Rising debt levels, widening fiscal deficits, and political pressure on the US Federal Reserve are creating uncertainty in the American economy. The potential reduction in interest rates could lead to higher inflation, putting further pressure on the dollar.

As the global economy becomes more volatile, gold tends to attract investors seeking stability and long-term value preservation.

5. Expert Forecasts: More Upside Ahead

Despite recent corrections, most global analysts believe gold’s rally is far from over.

  • Goldman Sachs projects prices could touch $4,900 per ounce by December 2026.

  • ANZ Bank expects gold to reach $4,600 per ounce by mid-2026.

  • DSP Merrill Lynch also maintains a bullish stance, noting that the long-term fundamentals remain strong.

These projections indicate that gold could still be one of the most promising assets for investors over the next 12 to 18 months.

Should You Buy or Sell Now?

For those who missed the previous rally, the current dip could offer a valuable entry point.
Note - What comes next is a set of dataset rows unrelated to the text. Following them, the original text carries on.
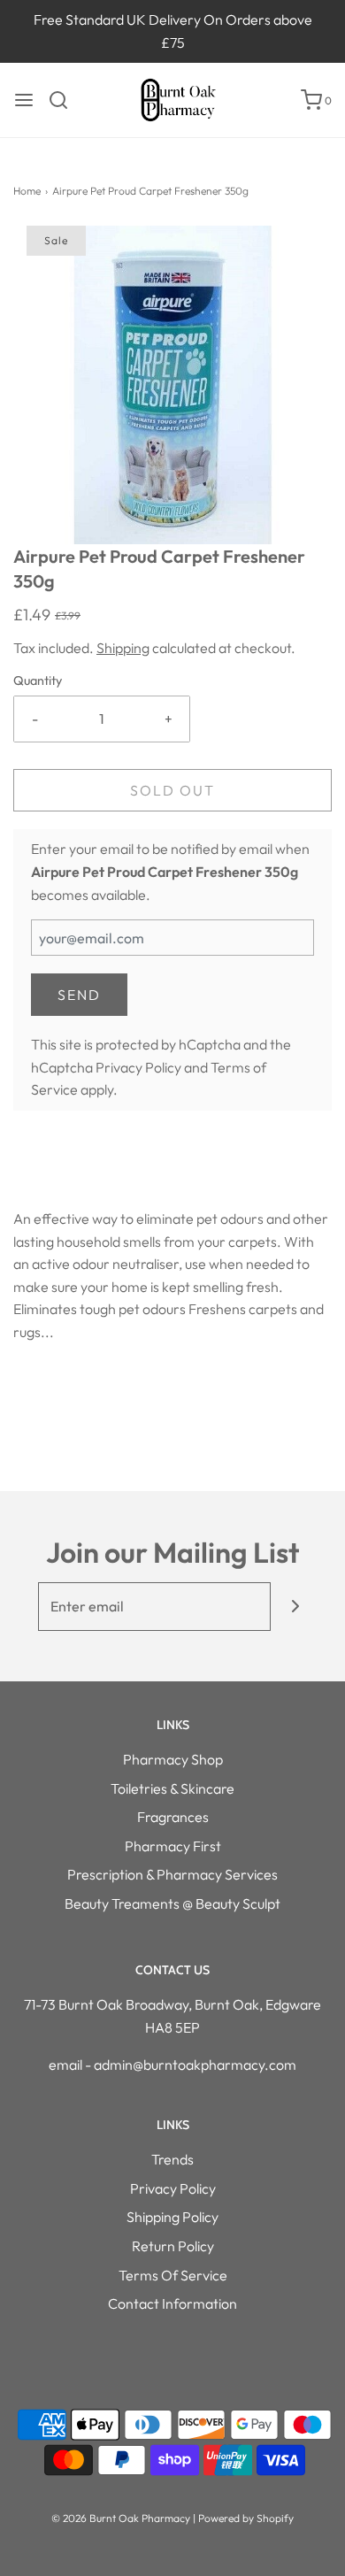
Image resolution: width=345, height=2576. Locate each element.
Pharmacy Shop (173, 1759)
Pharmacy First (173, 1846)
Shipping (123, 648)
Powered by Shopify (246, 2518)
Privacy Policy (138, 1067)
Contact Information (172, 2303)
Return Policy (173, 2246)
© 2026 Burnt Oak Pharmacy (120, 2518)
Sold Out (172, 790)
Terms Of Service (173, 2275)
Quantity (37, 680)
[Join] (295, 1606)
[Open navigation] (24, 100)
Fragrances (173, 1817)
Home (27, 190)
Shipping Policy (172, 2217)
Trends (172, 2159)
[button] (172, 385)
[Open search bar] (65, 100)
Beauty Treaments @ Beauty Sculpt (172, 1903)
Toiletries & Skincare (172, 1788)
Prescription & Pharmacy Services (172, 1874)
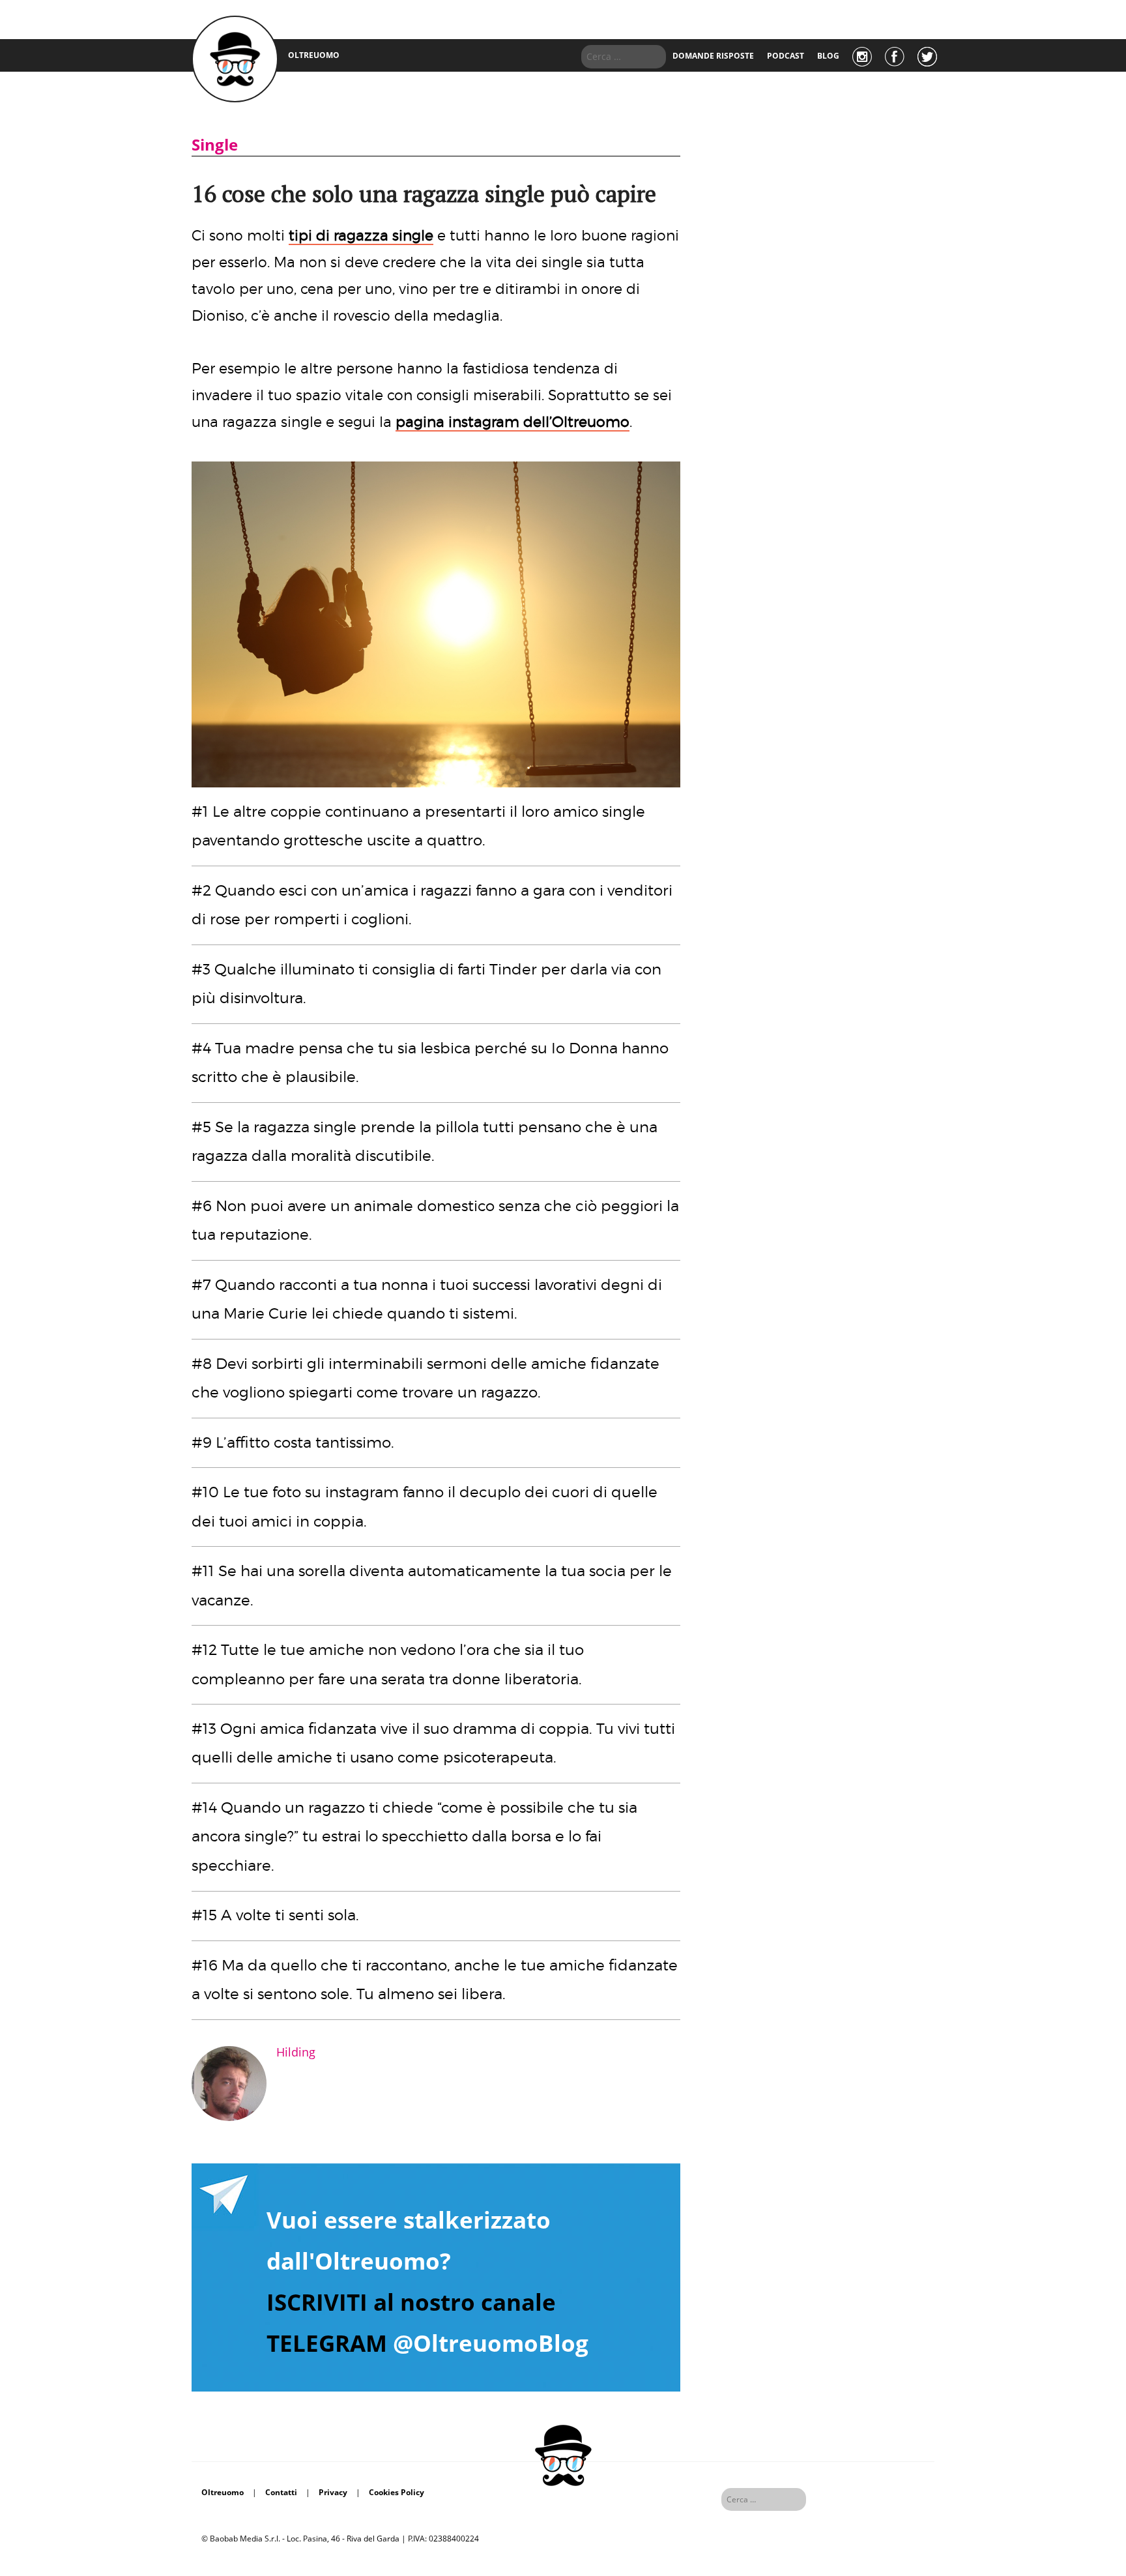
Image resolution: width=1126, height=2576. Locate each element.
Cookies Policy (396, 2492)
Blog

DSP Mutual Fund suggests that investors looking to book profits may consider selling in the range of $3,860–$4,200 per ounce. However, whether to buy or sell depends on your portfolio’s overall asset allocation and long-term investment goals.

If gold already makes up a significant portion of your portfolio, partial profit booking could be a smart move. On the other hand, new investors can consider small, gradual entries to benefit from potential long-term appreciation.

Final Takeaway

The global economic landscape is undergoing massive shifts — from declining dollar dominance to the rise of digital currencies. Amid this transformation, gold continues to shine as a reliable hedge against inflation, market volatility, and geopolitical risk.

Experts agree that while short-term fluctuations may occur, the long-term outlook for gold remains strong. Whether you’re a seasoned investor or just beginning your financial journey, keeping some exposure to gold could prove to be a wise decision in the coming years.